■ Alıştırma görevi
Adana ve çevre illerdeki kredi dağılımını anlatan aşağıdaki metni kaldığı yerden sürdürün.

■ Metin alıntısı
Kredilerin Türlere göre dağılımına baktığımızda tarım, gayrimenkul, mesleki, denizcilik, turizm vb ihtisas kredilerinin oranı Adana’da % 11 iken  bu oran Mersin’de % 9.4, Antakya’da % 9.2,  Kahramanmaraş’ta 7.9 Osmaniye’de %18.9’dur. Bölgede kullanılan ihtisas kredileri içerisinde en büyük pay tarım kredilerine aittir. İhtisas dışı genel kredilerin oranı Kahramanmaraş’ta % 92,1 Hatay’da % 90,8 Mersinde %90,4, Adana’da % 89’dur.

 

Adanalı Tüketmek İçin Borçlanıyor.

■ Verilen materyal

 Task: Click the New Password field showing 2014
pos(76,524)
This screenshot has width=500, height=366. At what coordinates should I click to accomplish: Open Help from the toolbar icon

■ Alıştırma sonucu
Adana’da banka’da mevduat atıl olarak yatmaktadır söylemi bu veriler ışığında doğru değildir. Bu mevduatlar atıl yatmamaktadır. Ağırlıklı olarak ihtisas dışı kredileri finanse etmektedir. Bu kredilerin büyük bir çoğunluğunu tüketici kredileri oluşturduğu düşünülürse Adana’da bankaya mevduat olarak parasını yatıran kişiler aslında yeni iş alanlarını ve yatırımları finanse etmemektedir. Bu mevduatlar büyük bir çoğunlukla geliri harcamasını karşılamayan kesimlerin finansman açıklarını kapatmak ve günlük tüketim harcamaları için kullanılmaktadır.  İşin özü borçlanarak tüketimi sürdürme alışkanlığı Türkiye’de olduğu gibi bölgemizde de sorun olmaya devam etmektedir.

 

Umut ediyoruz ki Adana’ya dair tartışmalarda bir ön kabul olarak sürekli söylenen “Adana’da para çok ama bankalarda atıl yatmaktadır” söylemindeki yanlışlık konusunda daha fazla ısrarcı olunmaz.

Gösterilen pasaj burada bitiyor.